NLST (Learn more about this study)

NLST-1392

Mar 5, 2025

Epigenetic Characterization of Cell-Free DNA in the National Lung Screening Trial

We aim to turn the precious NLST plasma samples into cell-free DNA methylome data, and release the comprehensive data to the community to study (1) what are the methylation biomarkers that can determine patients with a high risk for cancer or detect cancer at its earliest stage? (2) what are the epigenomic pathways underlying the pathogenesis of lung cancer? There are two advantages of using cfDNA, instead of the NLST FFPE solid tumor, for methylome profiling: (1) it is challenging to use the FFPE tissue for methylation profiling, because the cross-linking and fragmentation resulting from formalin fixation reduces the quantity and quality of the DNA; and (2) the cfDNAs from the longitudinal blood sampling of the same patients, especially those who developed lung cancer during the trial, allows us to study the dynamic epigenome change during the cancer pathogenesis and to identify biomarkers to detect cancer at its early stage.
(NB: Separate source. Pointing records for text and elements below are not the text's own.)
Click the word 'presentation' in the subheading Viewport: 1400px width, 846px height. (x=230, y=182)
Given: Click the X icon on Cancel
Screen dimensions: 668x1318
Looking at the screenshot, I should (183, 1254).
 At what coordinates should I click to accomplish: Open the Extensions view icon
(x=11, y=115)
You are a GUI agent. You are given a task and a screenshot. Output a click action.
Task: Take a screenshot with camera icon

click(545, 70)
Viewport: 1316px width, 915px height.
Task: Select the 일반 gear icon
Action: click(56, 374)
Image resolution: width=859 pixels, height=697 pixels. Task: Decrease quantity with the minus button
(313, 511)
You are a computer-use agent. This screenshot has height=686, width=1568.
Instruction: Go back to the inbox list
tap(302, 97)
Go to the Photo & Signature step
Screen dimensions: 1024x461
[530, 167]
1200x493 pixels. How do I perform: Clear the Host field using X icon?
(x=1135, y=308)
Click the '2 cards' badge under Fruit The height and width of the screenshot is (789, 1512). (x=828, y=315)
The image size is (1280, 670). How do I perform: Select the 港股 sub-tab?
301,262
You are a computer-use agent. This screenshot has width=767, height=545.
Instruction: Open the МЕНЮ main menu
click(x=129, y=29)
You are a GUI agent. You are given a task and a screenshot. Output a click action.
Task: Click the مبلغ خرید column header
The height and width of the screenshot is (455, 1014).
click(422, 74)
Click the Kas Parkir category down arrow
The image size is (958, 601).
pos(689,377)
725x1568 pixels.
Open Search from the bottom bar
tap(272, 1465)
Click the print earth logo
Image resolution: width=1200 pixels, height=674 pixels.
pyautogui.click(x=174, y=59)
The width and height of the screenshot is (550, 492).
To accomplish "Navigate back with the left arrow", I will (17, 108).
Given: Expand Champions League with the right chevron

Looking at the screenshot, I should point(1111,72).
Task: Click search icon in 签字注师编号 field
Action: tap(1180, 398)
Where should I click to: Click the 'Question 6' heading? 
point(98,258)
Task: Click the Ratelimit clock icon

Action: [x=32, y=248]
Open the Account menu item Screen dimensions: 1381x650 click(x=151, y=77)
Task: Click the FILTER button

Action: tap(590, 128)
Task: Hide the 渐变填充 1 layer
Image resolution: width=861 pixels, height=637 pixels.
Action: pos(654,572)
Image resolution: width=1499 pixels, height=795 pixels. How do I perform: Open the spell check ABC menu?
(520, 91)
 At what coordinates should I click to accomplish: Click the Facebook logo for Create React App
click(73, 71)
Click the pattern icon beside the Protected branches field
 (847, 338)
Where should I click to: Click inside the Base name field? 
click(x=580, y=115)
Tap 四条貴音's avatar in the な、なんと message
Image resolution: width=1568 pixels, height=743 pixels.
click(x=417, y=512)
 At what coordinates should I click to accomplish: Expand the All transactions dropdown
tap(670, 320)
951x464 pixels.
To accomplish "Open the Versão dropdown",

We will use our newly developed a novel technology, cell-free DNA Methylation Sequencing (cfMethyl-Seq), to comprehensively and cost-effectively profile the cfDNA methylome. Note that commonly used methylome sequencing method, the whole-genome bisulfite sequencing, is expensive and unrealistic for the application to a large number of samples, and the existing Reduced-Representation Bisulfite Sequencing (RRBS) is not applicable to cfDNA. Our cfMethyl-seq technology is the first such technology that can cost-effectively turn blood samples into methylome sequencing data. After generating the methylome sequencing data for NLST samples, we will characterize the dynamic epigenomic pathways associated with lung cancer pathogenesis. Together with our previously granted NLST tumor tissues samples for whole-exome sequencing, we will plot a comprehensive genomic/epigenomic landscape associated with the pathogenesis of lung cancer. We will identify/validate biomarkers for early detection of lung cancer. We will release all data to the scientific community to facilitate more in-depth research of lung cancer.

1. We aim to use our newly developed technology, cell-free DNA Methylation Sequencing (cfMethyl-Seq1), to comprehensively and cost-effectively profile the cfDNA methylome.

2. We will identify and validate biomarkers for early detection of lung cancer.